Performance Best Practices in Mainframe Migration to .NET + SQL Server

This topic discusses some of the options for performing database queries when migrating from a Mainframe to .NET and SQL Server. Because of the architecture differences between SQL Server and Mainframe, what works well in the Mainframe world might not be a good practice when directly translated into the .NET + Microsoft SQL Server world.

In Mainframe batch processes, it is typical that workloads use one central loop over a database cursor to get the objects to be processed and then generate tens of separated queries for each object. In Mainframe architectures the application code usually executes in an environment that is very close to the database and therefore the latency of database interactions is extremely low. Because of this Mainframe applications often make liberal use of the databases and their interactions with databases often end up being very "chatty".

However, in .NET + SQL Server world, because of the client-server architecture, in addition to query execution there are costs in network latencies, communication, serialization, and deserialization. The best practice is to reduce database roundtrips by doing batch processing.

This document describes some general performance recommendations, several query batching strategies with their pros and cons, as well as a list of helpful performance turning resources.

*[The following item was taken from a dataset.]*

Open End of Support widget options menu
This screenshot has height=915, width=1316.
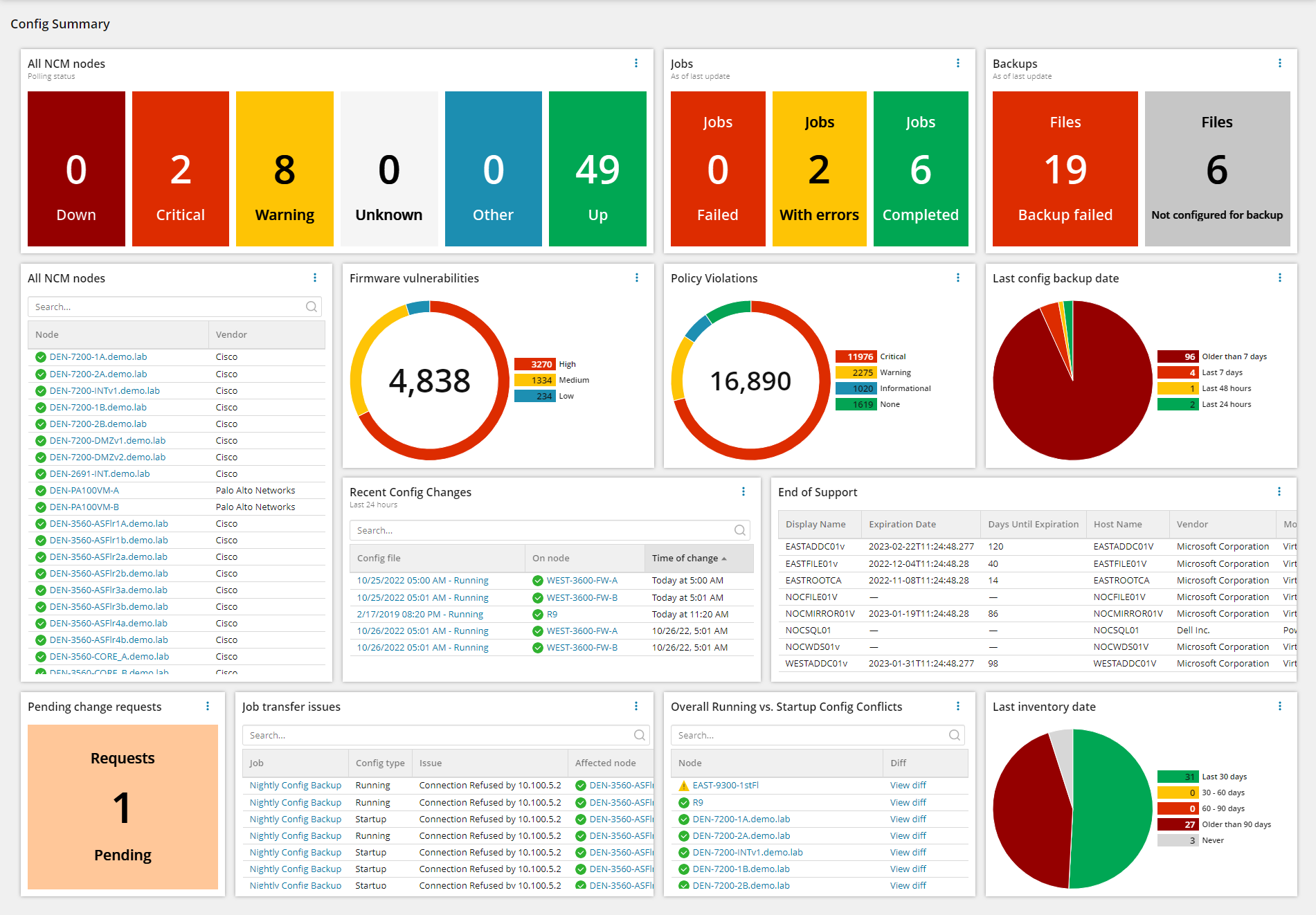tap(1279, 491)
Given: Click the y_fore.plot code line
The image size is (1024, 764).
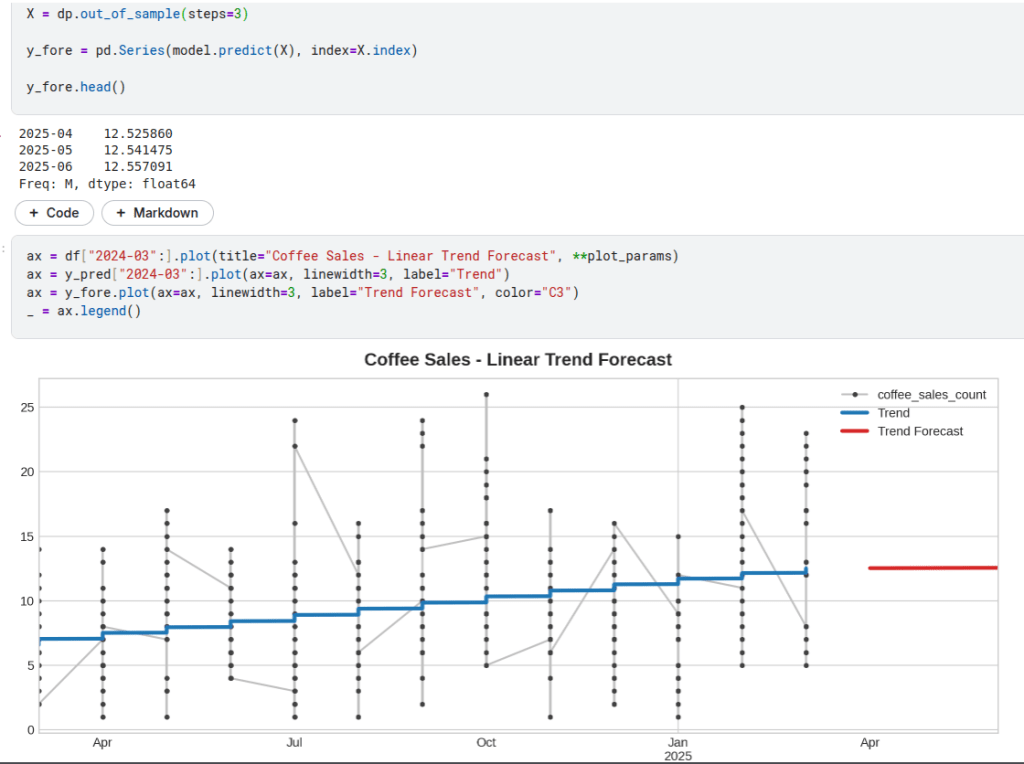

General Performance Recommendations

  • Cache results when possible. Avoid querying the SQL Server more than once for the same data within the same logical transaction by caching results
    • There is an entire range of caching techniques, for example, storing data as reusable variables, or using faster in-memory key-value stores like Redis cache. These will not be discussed in this document.
  • Design efficient indexes. Efficient indexes are critical to application and database performance. Guidance includes
    • Keep length of key short for clustered indexes. In addition, clustered indexes benefit from being created on unique or non-null columns.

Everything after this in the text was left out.